Efficient Generation of Jets from Magnetically Arrested Accretion on a Rapidly Spinning Black Hole

TL;DR

This paper uses advanced simulations to demonstrate how rapidly spinning black holes can produce powerful jets by extracting their rotational energy through magnetically arrested accretion, revealing efficiencies exceeding 100%.

Contribution

It presents the first detailed 3D GRMHD simulations showing energy extraction from a spinning black hole via the Penrose-Blandford-Znajek mechanism in a magnetically arrested disc.

Findings

Efficiency of jet production reaches ~30% for moderate spin (a=0.5).

Efficiency exceeds 100% for high spin (a=0.99), indicating energy extraction from the black hole.

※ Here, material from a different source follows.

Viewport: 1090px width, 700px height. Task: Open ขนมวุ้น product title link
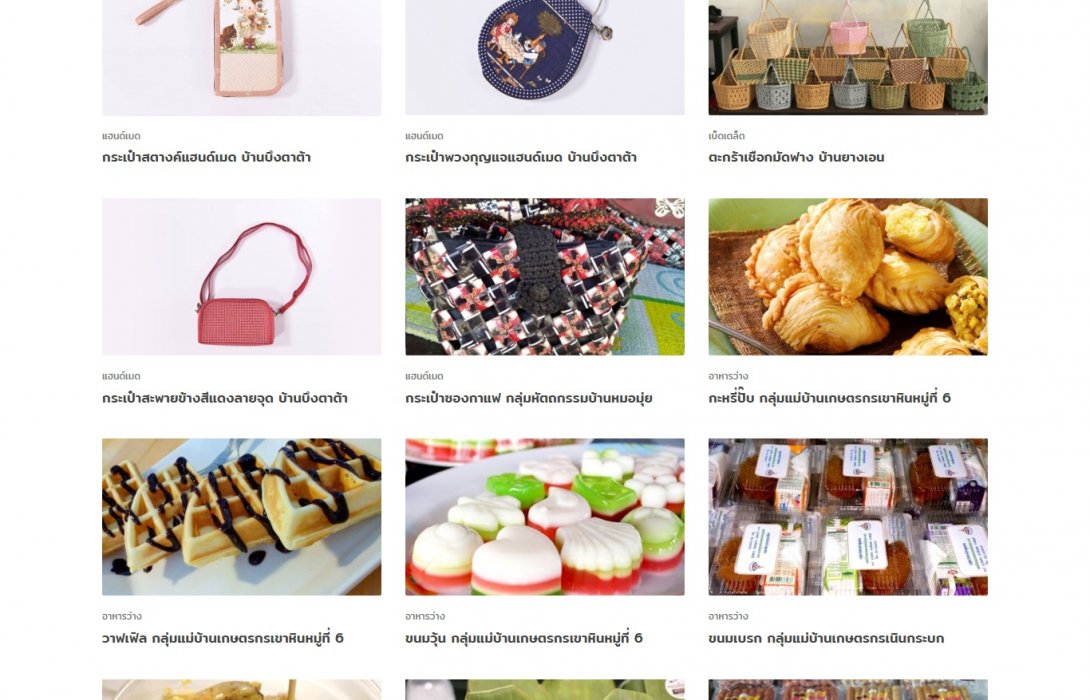(523, 638)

Magnetically arrested accretion can explain high-efficiency jets in active galactic nuclei.

Abstract

We describe global, 3D, time-dependent, non-radiative, general-relativistic, magnetohydrodynamic simulations of accreting black holes (BHs). The simulations are designed to transport a large amount of magnetic flux to the center, more than the accreting gas can force into the BH. The excess magnetic flux remains outside the BH, impedes accretion, and leads to a magnetically arrested disc. We find powerful outflows. For a BH with spin parameter a = 0.5, the efficiency with which the accretion system generates outflowing energy in jets and winds is eta ~ 30%. For a = 0.99, we find eta ~ 140%, which means that more energy flows out of the BH than flows in. The only way this can happen is by extracting spin energy from the BH. Thus the a = 0.99 simulation represents an unambiguous demonstration, within an astrophysically plausible scenario, of the extraction of net energy from a spinning BH via the Penrose-Blandford-Znajek mechanism. We suggest that magnetically arrested accretion might explain observations of active galactic nuclei with apparent eta ~ few x 100%.